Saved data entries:
———

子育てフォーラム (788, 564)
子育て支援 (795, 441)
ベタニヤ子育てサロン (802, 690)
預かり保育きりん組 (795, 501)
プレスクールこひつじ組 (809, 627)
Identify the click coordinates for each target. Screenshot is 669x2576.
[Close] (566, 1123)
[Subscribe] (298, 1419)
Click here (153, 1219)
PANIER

———

Retype the data shown above so that each line matches the original.

Answer space →
子育てフォーラム (788, 564)
子育て支援 (795, 441)
ベタニヤ子育てサロン (802, 690)
預かり保育きりん組 (795, 501)
プレスクールこひつじ組 (809, 627)
Identify the click coordinates for each target. Screenshot is 669x2576.
[Close] (566, 1123)
[Subscribe] (298, 1419)
Click here (153, 1219)
PANIER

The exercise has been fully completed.